§ Task instructions:
• a. In the Mikhail Koulakov biography, reproduce word for word the passage starting at "Koulakov was a representative" and ending at "il Grande Limite.".
• b. Answer these questions using the Mikhail Koulakov biography:
(i) In what year was Koulakov elected a senior academician of the Fine Arts Academy "Pietro Vannucci" in Perugia?
(ii) What rank did Koulakov hold in tai chi?
(iii) For which play did Koulakov design the stage set in 1967?
• c. Extend the Mikhail Koulakov biography, picking up after its last line.
>> Start Source extract
- Born: Mikhail Alexievich Koulakov 8 January 1933 Moscow, Russian SFSR, USSR
- Died: 15 February 2015 (aged 82) Terni, Province of Terni, Italy
- Education: State Theater institute, Leningrad
- Known for: Painting
- Movement: Abstract Expressionism

= Mikhail Koulakov =

Russian painter

Mikhail Alexievich Koulakov (Михаил Алексеевич Кулаков; 8 January 1933 – 15 February 2015) was a Russian abstract painter.

== Early life and education ==
Born in Moscow on 8 January 1933, Koulakov majored in stage design, studying with the painter and director Nikolai Akimov, at the Institute of Theatre Arts in Leningrad.

== Career ==
He worked as a graphic designer for the publishing company Lenizdat, illustrating the work of his friends, the poets V. Sosnora, G. Gorbovsky, S. Davydov, and the short stories and tales of Alexander Grin among others. Koulakov worked for theatres in Volchov, Leningrad and Moscow.

In 1967 he designed the stage set for Vladimir Mayakovsky's play ″The Bathhouse″ at the Moscow Theater of Satire. Koulakov resided in Italy from 1976 until his death in 2015 and worked in his studio in San Vito (Narni), Umbria. In 1993 he was elected a senior academician of the Fine Arts Academy “Pietro Vannucci”, Perugia.

== Death ==
Koulakov died on 15 February 2015, aged 82.

== Art ==

Koulakov was a representative of the Soviet avant-garde of the 1960s and one of the founders of the "Second Abstraction" in Russia; he graduated in set design under Nikolai Akimov, an artist and the director, at the Leningrad's Institute for Theatrical Arts in 1962, and started his career in Moscow and Leningrad where his works were displayed in alternative spaces to the prevailing socialist realism.

== Martial arts ==

Koulakov was a tai chi 7th Dan master. In 1990 he published the book Tai Chi Chuan, il Grande Limite.

== Exhibitions ==
- Anthological exhibitions
His anthological exhibitions include:
- 1988: Auditorium of San Domenico (Narni)
- 1989: The Soviet Union Foundation of Culture, ex-riding school of the Czars in Leningrad and Riga Arsenal
- 1991: Architectural complex “San Michele a Ripa” in Rome
- 1993: Pushkin State Museum of Fine Arts, Moscow, State Ethnographic Museum, St. Petersburg, and Palazzo Ruspoli in Rome
- 1996: “Bibliomediateca” (Terni)
>> End Source extract
>> Start Stored records
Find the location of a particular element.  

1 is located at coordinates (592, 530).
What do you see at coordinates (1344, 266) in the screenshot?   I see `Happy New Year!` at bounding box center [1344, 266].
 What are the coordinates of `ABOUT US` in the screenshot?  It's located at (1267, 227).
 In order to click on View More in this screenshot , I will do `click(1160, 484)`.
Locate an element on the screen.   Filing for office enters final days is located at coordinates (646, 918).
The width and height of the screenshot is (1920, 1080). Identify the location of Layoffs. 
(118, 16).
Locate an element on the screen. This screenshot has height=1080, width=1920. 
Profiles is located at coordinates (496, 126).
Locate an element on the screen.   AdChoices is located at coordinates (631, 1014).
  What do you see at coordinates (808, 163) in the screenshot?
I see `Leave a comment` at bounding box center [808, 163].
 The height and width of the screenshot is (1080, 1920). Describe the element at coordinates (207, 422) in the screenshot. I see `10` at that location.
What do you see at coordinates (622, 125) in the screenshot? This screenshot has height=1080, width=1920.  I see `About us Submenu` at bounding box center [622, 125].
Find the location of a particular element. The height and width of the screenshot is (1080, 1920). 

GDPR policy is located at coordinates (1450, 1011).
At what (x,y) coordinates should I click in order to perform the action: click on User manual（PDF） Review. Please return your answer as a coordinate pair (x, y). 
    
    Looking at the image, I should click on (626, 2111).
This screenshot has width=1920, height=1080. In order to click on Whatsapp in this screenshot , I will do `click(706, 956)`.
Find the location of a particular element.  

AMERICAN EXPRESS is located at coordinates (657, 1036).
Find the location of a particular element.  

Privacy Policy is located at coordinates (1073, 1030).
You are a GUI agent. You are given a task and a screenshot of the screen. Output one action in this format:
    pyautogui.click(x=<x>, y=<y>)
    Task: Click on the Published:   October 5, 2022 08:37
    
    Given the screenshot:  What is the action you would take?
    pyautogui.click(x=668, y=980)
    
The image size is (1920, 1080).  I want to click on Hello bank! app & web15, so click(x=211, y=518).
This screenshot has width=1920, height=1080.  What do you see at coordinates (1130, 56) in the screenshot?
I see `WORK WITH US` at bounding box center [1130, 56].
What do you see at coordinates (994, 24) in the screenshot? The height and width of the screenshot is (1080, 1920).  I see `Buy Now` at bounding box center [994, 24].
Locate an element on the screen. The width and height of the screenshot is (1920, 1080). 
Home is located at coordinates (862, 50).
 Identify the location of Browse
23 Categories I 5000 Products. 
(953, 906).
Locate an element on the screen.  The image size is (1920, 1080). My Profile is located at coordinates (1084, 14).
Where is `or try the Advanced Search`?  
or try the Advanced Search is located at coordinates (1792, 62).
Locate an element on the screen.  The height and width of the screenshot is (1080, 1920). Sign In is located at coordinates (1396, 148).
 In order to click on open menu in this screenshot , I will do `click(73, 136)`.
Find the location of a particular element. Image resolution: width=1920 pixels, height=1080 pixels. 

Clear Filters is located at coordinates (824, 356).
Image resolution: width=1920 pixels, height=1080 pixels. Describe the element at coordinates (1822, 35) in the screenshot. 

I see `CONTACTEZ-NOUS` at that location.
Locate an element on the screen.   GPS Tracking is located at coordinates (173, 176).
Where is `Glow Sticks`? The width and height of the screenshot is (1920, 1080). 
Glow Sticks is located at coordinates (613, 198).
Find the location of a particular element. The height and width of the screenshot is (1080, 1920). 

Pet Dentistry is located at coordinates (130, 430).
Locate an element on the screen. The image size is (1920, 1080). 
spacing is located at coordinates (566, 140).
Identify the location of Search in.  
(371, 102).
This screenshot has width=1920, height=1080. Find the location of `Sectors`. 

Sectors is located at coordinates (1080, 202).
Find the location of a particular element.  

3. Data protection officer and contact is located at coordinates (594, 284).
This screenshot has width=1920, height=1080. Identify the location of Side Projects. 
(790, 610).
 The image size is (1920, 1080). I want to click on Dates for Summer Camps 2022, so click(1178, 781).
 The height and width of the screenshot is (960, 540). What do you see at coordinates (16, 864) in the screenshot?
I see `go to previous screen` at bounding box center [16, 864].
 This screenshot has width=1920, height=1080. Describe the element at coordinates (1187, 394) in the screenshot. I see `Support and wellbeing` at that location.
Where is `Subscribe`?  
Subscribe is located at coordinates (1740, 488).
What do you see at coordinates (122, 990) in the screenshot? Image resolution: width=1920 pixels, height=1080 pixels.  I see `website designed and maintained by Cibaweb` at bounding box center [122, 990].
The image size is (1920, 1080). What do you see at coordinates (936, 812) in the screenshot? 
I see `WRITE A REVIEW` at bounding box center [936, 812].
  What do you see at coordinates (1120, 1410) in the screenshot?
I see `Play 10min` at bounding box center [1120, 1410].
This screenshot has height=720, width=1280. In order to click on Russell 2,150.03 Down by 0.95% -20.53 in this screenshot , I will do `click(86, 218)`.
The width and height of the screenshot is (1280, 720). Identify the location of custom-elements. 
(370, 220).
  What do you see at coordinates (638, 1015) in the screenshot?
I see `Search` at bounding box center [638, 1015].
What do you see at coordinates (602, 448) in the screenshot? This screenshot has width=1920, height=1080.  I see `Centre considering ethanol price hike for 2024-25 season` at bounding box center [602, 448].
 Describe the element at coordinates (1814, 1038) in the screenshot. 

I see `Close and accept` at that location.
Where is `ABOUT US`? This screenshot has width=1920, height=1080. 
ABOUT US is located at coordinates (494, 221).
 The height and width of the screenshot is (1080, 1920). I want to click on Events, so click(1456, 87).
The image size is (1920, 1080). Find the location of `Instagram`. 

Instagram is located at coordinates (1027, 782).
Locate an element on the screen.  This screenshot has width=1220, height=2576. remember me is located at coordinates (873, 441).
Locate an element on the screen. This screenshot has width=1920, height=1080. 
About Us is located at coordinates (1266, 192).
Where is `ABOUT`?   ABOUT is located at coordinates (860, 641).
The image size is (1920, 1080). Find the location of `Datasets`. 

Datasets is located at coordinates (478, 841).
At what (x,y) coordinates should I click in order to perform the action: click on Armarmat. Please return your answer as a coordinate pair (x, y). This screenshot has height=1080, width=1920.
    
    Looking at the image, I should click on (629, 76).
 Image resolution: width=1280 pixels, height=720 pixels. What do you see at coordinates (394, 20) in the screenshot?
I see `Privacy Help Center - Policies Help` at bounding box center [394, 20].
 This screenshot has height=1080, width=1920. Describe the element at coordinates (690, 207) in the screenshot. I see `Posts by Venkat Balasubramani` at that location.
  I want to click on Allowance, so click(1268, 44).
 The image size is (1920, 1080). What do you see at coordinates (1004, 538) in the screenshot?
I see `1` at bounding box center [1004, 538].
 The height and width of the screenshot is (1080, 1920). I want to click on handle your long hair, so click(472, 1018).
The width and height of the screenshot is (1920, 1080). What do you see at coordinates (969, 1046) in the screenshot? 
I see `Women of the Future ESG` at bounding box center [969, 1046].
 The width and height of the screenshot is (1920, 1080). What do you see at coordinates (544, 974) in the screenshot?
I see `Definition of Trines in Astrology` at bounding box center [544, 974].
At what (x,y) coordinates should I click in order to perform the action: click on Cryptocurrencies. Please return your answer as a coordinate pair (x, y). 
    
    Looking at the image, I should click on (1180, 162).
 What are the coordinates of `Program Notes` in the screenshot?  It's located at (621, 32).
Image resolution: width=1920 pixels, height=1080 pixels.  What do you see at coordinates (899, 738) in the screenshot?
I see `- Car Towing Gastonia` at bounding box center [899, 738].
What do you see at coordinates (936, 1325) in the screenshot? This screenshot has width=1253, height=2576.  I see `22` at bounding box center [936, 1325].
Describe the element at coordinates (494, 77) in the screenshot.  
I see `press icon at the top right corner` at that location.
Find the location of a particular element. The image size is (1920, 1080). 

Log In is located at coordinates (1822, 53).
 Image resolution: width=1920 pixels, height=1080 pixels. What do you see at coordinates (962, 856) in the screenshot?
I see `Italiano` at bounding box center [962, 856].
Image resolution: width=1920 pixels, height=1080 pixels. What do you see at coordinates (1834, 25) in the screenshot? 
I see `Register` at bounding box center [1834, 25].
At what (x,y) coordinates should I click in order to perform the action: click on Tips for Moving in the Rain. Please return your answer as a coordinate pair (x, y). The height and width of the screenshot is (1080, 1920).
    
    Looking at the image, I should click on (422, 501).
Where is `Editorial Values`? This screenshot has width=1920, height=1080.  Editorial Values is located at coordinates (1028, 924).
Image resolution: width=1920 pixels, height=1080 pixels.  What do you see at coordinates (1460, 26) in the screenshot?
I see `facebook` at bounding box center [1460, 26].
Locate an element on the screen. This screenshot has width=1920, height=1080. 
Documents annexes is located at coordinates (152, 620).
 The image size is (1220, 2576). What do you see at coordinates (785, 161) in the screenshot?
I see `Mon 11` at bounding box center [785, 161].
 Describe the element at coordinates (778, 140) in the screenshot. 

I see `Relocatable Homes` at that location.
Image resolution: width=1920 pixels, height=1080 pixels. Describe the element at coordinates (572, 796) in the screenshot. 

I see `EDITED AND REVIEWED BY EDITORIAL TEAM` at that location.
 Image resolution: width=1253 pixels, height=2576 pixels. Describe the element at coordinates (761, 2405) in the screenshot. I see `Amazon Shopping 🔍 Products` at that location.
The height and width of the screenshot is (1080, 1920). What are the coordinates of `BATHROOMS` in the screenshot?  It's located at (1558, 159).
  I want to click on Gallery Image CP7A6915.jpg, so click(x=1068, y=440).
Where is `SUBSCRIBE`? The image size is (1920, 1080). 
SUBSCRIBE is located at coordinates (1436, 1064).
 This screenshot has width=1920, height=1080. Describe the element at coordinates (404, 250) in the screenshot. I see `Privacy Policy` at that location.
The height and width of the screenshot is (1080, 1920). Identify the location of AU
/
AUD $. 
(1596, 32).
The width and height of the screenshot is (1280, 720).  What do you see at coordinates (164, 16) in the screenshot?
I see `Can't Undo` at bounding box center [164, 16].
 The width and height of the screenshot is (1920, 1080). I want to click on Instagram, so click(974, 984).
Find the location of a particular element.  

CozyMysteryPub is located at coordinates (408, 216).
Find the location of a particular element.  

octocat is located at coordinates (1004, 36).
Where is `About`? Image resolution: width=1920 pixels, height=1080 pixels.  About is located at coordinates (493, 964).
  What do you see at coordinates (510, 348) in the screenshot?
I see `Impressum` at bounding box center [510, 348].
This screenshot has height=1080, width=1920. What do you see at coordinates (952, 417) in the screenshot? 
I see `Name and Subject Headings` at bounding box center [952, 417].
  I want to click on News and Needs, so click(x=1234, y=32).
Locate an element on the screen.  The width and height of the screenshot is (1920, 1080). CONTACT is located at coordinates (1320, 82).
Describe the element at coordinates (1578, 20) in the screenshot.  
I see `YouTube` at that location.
>> End Stored records
§ Exercise responses:
• a.
Koulakov was a representative of the Soviet avant-garde of the 1960s and one of the founders of the "Second Abstraction" in Russia; he graduated in set design under Nikolai Akimov, an artist and the director, at the Leningrad's Institute for Theatrical Arts in 1962, and started his career in Moscow and Leningrad where his works were displayed in alternative spaces to the prevailing socialist realism.

== Martial arts ==

Koulakov was a tai chi 7th Dan master. In 1990 he published the book Tai Chi Chuan, il Grande Limite.

• b.
(i) 1993
(ii) 7th Dan master
(iii) Vladimir Mayakovsky's "The Bathhouse"

• c.
- 2003: CERP “Centro Espositivo Rocca Paolina” (Perugia)

- Collective exhibitions
Some of the collective exhibitions he has taken part:
- 1977: “Salon d'Art Sacre” in Paris
- 1977: “X Quadriennale” in Rome
- 1977: Venice Biennial “La nuova arte sovietica. Una prospettiva non ufficiale”
- 1979: “20 Jahre unabhaengiger Kunst aus der Sovjetunion”, Museum Bochum, Bochumkunstsammlung, Bochum
- 1994: “IV Biennale di Arte Sacra”, San Gabriele, Teramo
- 1995: “From Gulag to glasnost” Norton and Nancy Dodge Collection, Jane Vorhees Zimmerli Art Museum, Rutgers, USA
- 1996: “Non konformisty-Seconda avanguardia russa”, Collezione Bar-Ger: The Russian State Museum, St. Petersburg - State Tretjakov Gallery, Moscow - Staedel Kunstinstitut, Frankfurt am Main - Kunsthaus, Leverkusen
- 1997: Josef Albers Museum, Quadrat Bottrop; “Arte Metro Roma” project, mosaic at Anagnina Metro Station, Rome
- 1998: “Anatomia Sovremennogo iskusstva” St. Petersburg
- 1999: “Die Suche nach der Freiheit. Moskauer Kuenstler der 50er und 70er Jahre”, Berlin-Hamburg; “Un colore in più”, Spazio Krizia, Milan
- 2000: “Un angelo per la città”, Rocca Paolina, Perugia
- 2001: “Abstrakzia v Rossii”, Russian State Museum, St. Petersburg
- 2003: “Moskovskaja abstrakzia, 2. polovina XX veka”, State Tretjakov Gallery, Moscow.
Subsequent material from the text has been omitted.